ASSIGNMENT: For the entries below, the result should be an exact transcription of the lines from the one with "Privacy (449, 1322)" up to and including the one with "Featured speakers (362, 1125)", and only those.

┄┄┄┄┄┄┄┄┄┄┄┄┄┄┄┄┄┄┄┄

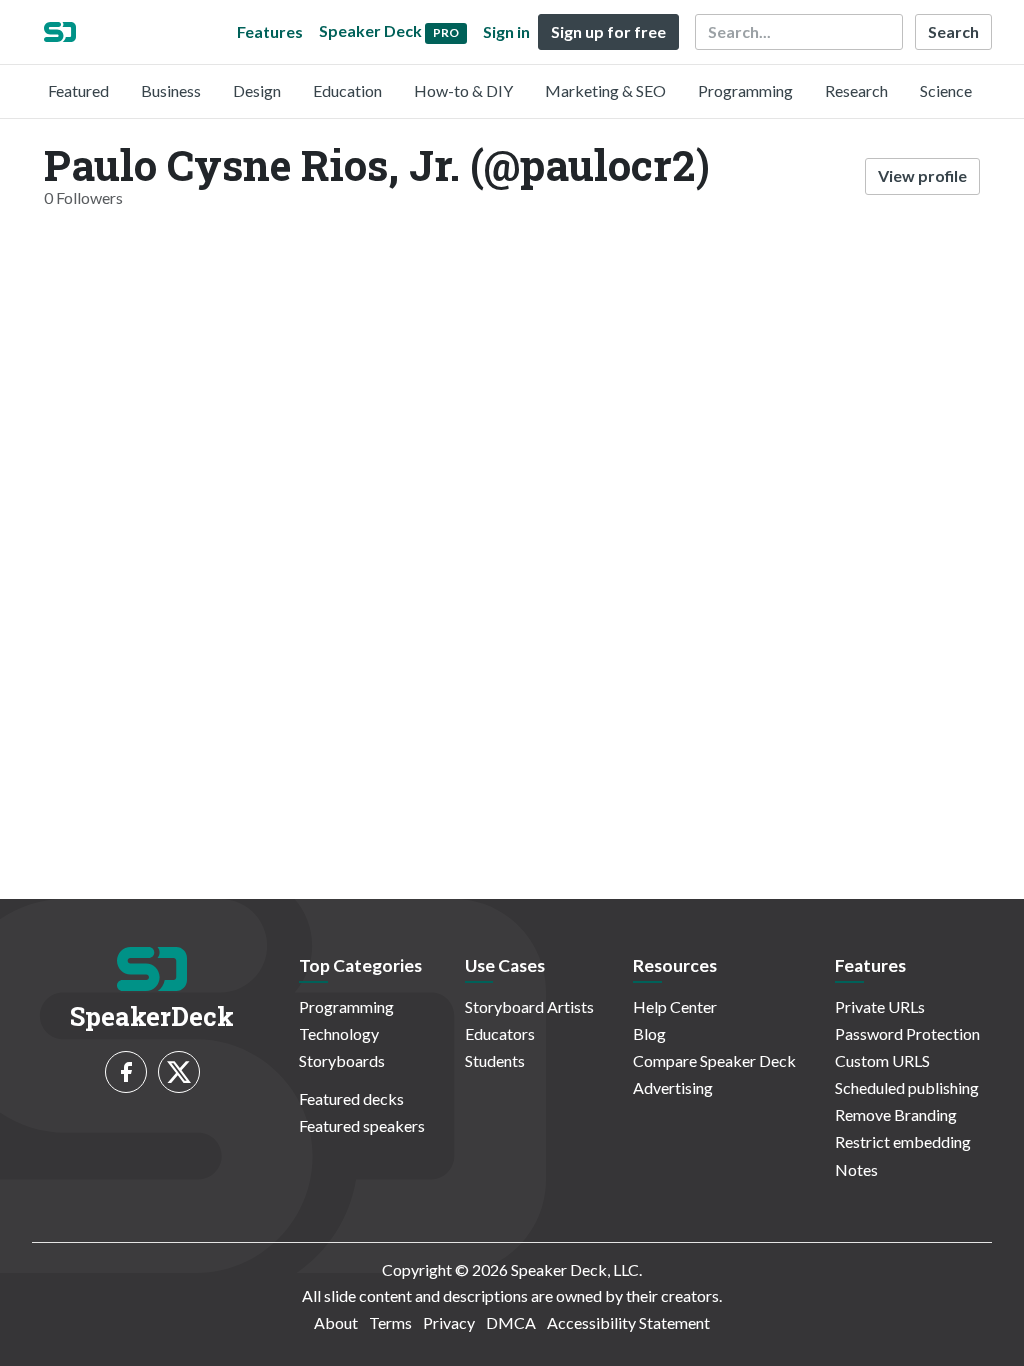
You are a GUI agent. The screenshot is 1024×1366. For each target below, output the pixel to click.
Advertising (673, 1087)
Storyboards (342, 1060)
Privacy (449, 1322)
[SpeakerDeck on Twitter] (179, 1072)
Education (347, 90)
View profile (922, 175)
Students (495, 1060)
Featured (78, 90)
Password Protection (907, 1033)
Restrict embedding (903, 1141)
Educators (500, 1033)
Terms (390, 1322)
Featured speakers (362, 1125)
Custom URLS (882, 1060)
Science (946, 90)
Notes (856, 1169)
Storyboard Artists (529, 1006)
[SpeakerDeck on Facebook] (126, 1072)
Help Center (675, 1006)
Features (270, 31)
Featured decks (351, 1098)
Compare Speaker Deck (714, 1060)
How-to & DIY (463, 90)
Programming (745, 90)
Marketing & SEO (605, 90)
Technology (339, 1033)
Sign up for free (608, 31)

┄┄┄┄┄┄┄┄┄┄┄┄┄┄┄┄┄┄┄┄

YOUR RESPONSE:
Privacy (449, 1322)
[SpeakerDeck on Twitter] (179, 1072)
Education (347, 90)
View profile (922, 175)
Students (495, 1060)
Featured (78, 90)
Password Protection (907, 1033)
Restrict embedding (903, 1141)
Educators (500, 1033)
Terms (390, 1322)
Featured speakers (362, 1125)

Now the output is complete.